Fig. 3. Resolving neutrophils trained by 4-PBA exhibit enhanced phagocytosis and bacterial-killing activities.

A Flow analyses of neutrophil phagocytosis of GFP-labeled E. coli. WT neutrophils programmed with PBS or 4-PBA (1 mM; 24 hours) were subsequently co-incubated with GFP-labeled E. coli for 20 min. Following washing, neutrophils were subjected to flow analyses, and the percentages of GFP-E. coli containing neutrophils were counted and plotted (n = 3). B Analyses of bacterial killing through plating of viable E. coli harvested from lysed neutrophils. WT neutrophils programmed with PBS or 4-PBA (1 mM; 24 hours) were subsequently co-incubated with GFP-labeled E. coli for 30 min. Following washing, neutrophils were lysed and plated on bacterial culture plates. The numbers of viable E. coli were counted (bottom panel) and the CFU (colony-forming units) were plotted (upper panel) (n = 3). The representative image of viable intracellular E. coli from each group was shown. C Analyses of bacterial killing through plating of viable E. coli collected from culture supernatants.

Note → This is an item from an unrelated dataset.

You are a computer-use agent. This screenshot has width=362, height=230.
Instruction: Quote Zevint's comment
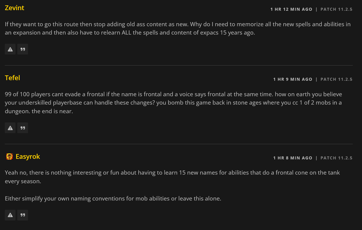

WT neutrophils programmed with PBS or 4-PBA (1 mM; 24 hours) were subsequently co-incubated with GFP-labeled E. coli for 30 min. Culture supernatants containing extracellular viable bacteria were plated (bottom panels showing representative culture images) and counted (upper panel) (n = 3). Data were plotted as mean ± SD. *P < 0.05 using two-sided Student’s t test. (A, B, and C).